-- ACTION ITEM --
Return only those lines of the material that contain "Given".

────────────────────

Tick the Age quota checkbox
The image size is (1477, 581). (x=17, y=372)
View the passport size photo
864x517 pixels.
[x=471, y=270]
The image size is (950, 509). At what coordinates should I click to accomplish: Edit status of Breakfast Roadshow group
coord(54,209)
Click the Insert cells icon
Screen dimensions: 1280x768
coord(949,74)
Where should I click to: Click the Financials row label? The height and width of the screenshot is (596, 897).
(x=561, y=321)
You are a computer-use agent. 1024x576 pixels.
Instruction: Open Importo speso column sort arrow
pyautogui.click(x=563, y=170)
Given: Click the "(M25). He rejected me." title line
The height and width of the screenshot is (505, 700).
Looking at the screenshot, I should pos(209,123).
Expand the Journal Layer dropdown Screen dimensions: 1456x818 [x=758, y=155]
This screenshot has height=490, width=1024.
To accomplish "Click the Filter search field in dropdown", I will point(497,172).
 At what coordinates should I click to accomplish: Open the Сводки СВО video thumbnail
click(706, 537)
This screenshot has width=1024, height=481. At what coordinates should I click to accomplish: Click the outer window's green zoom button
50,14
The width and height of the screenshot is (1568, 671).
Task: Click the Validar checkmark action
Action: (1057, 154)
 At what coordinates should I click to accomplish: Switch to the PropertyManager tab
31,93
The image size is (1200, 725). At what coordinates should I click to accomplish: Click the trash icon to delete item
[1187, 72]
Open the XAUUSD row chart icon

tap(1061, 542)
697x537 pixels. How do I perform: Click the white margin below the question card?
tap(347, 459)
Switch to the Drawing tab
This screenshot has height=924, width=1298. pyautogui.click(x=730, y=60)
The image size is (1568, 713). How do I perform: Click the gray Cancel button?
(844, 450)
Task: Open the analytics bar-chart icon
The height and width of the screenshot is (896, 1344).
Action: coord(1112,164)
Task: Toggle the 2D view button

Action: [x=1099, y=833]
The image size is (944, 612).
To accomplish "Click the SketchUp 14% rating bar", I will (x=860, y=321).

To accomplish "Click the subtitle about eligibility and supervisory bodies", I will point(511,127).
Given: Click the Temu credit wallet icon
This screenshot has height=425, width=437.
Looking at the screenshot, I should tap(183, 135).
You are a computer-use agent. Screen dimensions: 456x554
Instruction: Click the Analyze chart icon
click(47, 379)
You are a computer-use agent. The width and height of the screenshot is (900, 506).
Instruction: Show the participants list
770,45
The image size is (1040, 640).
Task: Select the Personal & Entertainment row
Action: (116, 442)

────────────────────

-- TASK ANSWER --
Given: Click the "(M25). He rejected me." title line
Given: Click the Temu credit wallet icon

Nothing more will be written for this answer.